Paper 4 by J. Lee, S. Lee, Y. S. Lee, and D. Choi suggests an efficient quantum circuit design of a given cryptographic algorithm in terms of reducing T-depth for time complexity efficiency. They propose a novel technique for reducing T-depth (and T-count) when some quantum circuits located between two Toffoli gates are interchangeable with a controlled phase gate (CP gate). They apply their technique to five types of quantum adders, reducing T-depth by more than 33%. They also present new SHA-256 quantum circuits, which have a critical path with only three quantum adders, while the critical paths of quantum circuits in the previous works consist of seven or 10 quantum adders. According to their four version of SHA-256 quantum circuit, T-depth of the proposed SHA-256 quantum circuit with the Width (the number of qubits) 797 is 16,055, which is remarkably reduced by about 85%. Another proposed quantum circuit only requires 768 qubits, which is the smallest width, to the best of their knowledge. Finally, one other version is the most time-efficient circuit with an overall Toffoli depth (and T-depth) that is less than 5000.

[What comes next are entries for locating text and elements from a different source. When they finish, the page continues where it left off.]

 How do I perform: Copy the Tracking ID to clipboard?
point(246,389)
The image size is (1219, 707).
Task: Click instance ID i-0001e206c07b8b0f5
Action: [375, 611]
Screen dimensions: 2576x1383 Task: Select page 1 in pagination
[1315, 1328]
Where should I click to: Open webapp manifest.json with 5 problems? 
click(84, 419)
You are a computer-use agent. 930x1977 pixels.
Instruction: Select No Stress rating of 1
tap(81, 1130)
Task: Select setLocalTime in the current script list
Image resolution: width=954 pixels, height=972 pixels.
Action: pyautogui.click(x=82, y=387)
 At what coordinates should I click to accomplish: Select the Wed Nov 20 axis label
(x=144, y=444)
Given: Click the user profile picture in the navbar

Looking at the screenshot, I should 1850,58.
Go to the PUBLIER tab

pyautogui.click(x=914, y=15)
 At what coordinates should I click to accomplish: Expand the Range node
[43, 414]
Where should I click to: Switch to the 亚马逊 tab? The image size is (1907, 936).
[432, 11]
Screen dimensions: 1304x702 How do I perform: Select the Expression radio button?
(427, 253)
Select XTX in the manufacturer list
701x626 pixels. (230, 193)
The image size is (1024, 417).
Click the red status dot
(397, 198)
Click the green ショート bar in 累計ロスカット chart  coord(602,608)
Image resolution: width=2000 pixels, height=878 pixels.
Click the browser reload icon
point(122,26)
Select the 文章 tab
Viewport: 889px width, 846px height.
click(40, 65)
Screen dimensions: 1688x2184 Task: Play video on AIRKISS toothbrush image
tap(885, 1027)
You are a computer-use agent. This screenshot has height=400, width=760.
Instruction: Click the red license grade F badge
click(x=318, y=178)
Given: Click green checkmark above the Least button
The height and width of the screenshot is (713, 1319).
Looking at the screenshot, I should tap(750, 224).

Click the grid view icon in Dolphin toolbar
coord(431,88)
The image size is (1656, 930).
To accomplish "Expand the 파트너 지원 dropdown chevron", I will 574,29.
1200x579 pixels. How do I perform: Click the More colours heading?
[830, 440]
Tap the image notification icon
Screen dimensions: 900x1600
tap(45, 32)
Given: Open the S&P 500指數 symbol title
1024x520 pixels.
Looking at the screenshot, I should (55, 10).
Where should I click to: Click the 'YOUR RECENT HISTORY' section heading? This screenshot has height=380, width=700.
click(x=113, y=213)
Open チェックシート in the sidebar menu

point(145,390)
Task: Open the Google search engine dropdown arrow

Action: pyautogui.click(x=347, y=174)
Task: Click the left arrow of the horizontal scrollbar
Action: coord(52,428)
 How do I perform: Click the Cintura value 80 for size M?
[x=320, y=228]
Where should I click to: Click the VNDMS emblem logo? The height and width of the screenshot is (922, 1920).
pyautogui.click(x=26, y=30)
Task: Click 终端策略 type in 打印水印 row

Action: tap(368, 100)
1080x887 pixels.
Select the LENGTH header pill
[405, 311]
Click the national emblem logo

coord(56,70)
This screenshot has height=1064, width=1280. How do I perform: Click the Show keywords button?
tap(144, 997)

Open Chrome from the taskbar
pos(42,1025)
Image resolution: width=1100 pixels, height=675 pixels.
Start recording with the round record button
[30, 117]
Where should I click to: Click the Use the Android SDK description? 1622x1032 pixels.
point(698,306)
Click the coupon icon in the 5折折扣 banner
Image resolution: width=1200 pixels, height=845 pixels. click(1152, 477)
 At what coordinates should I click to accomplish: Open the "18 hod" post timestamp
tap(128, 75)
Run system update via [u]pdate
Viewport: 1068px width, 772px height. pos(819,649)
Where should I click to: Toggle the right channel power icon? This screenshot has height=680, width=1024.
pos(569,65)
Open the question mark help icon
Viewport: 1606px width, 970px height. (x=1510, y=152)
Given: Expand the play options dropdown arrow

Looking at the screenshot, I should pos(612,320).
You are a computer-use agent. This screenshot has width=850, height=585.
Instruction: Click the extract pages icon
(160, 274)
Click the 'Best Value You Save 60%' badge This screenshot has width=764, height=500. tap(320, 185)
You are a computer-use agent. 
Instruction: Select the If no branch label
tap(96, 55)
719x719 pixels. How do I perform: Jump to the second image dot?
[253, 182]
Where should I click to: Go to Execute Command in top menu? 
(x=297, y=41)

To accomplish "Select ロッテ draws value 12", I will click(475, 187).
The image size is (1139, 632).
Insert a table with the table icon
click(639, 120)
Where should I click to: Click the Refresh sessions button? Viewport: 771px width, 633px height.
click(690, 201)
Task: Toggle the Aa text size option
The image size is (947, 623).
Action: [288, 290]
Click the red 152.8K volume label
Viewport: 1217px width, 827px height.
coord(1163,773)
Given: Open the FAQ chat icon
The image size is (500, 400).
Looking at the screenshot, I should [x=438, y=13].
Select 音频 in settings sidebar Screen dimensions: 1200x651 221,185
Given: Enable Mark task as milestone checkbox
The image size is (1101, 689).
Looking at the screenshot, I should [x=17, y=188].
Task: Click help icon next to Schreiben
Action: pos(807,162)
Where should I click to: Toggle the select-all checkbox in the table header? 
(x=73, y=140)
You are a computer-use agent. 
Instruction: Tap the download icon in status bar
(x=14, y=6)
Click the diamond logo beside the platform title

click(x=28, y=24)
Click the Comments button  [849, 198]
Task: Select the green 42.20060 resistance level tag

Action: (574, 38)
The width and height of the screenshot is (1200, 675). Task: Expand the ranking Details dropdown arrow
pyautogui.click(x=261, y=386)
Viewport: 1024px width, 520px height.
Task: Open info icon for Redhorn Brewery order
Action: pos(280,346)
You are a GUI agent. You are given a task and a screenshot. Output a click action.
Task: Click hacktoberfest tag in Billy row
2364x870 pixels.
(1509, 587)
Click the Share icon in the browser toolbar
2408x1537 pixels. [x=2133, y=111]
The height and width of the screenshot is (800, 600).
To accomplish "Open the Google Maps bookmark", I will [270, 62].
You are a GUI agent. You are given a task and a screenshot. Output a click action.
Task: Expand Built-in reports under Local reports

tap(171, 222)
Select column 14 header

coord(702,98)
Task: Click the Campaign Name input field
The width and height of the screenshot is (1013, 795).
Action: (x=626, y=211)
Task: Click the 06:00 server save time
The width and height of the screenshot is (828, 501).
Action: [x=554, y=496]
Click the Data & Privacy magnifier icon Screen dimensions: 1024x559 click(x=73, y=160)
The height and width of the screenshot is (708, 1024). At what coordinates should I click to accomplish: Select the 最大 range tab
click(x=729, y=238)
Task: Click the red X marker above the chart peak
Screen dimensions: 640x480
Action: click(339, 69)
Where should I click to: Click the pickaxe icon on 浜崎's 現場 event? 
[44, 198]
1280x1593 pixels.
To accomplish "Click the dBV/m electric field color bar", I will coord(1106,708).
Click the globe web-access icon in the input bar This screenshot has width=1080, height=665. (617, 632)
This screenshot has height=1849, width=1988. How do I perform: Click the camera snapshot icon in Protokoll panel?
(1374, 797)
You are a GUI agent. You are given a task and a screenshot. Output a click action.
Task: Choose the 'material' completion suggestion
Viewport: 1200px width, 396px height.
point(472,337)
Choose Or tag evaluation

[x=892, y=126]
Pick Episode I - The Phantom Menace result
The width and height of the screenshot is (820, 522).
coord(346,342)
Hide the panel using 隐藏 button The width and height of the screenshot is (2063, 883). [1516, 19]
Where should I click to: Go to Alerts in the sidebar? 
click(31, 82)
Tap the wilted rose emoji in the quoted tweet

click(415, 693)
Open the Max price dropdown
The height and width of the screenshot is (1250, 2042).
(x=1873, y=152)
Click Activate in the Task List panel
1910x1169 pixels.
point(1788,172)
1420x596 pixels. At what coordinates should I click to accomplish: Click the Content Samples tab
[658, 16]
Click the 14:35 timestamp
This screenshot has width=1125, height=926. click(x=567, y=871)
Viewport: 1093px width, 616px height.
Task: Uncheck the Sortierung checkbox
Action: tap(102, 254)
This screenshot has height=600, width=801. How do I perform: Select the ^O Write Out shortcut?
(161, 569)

Paper 5 by Y. Lee, J. Kang, D. Chang, and S. Hong presents preimage attacks on a round-reduced variant of GIMLI-HASH, in which the message-absorbing phase used 5-round GIMLI and the squeezing phase used 9-round GIMLI. They call this variant as 5-9-round GIMLI-HASH. Their preimage attack on 5-9-round GIMLI-HASH requires 2^94.44 time complexity and 2⁹⁷ memory complexity. Also, this method can be reached up to round shifted 10-round GIMLI in the squeezing phase. Their first attack requires the memory for storing several precomputation tables in GIMLI SP-box operations. In their second attack, they take a time-memory trade-off approach, reducing memory requirements for precomputation tables but increasing computing time for solving SP-box equations by the SAT solver. This attack requires 2^66.17 memory complexity and 2^96+ε time complexity, where ε is the time complexity for solving SP-box equations. Their experiments using the CryptoMiniSat SAT solver show that the maximum time complexity for ε is about 2^20.57 9-round GIMLI.

Paper 6 by S. Lim and D. G. Han examines a differential fault attack on the PIPO, a lightweight block cipher, which was proposed in ICISC 2020. The PIPO was designed for providing robust security strength while having less overhead when using the side-channel analysis countermeasure. A differential fault attack is a type of side-channel analysis that induces fault in cryptographic operations and utilises difference information that occurs. They proposed a single-bit flip-based differential fault attack on PIPO, where, through 64 fault ciphertexts, their proposed attack has a 98.9% probability of recovering the correct secret key of PIPO 64/128. They evaluated the proposed attack not only through simulations but also through electromagnetic fault injection.

All of the papers selected for this Special Issue show that further improvements of information security and cryptography are made in the topic areas of post-quantum cryptography and security analysis on block ciphers. Especially, various experimental results by authors will clearly show the reader how advanced their results are, compared to the current research works related to six selected papers. In the meanwhile, there are still many challenges in this field that require future research attentions, such as efficient construction of lattice-based cryptographic primitives, analysis on lattice-based reduction algorithms, and more realistic quantum attacks against post-quantum cryptographic primitives and their underlying complexity assumptions. We hope to see more advanced research results on these topics in the near future.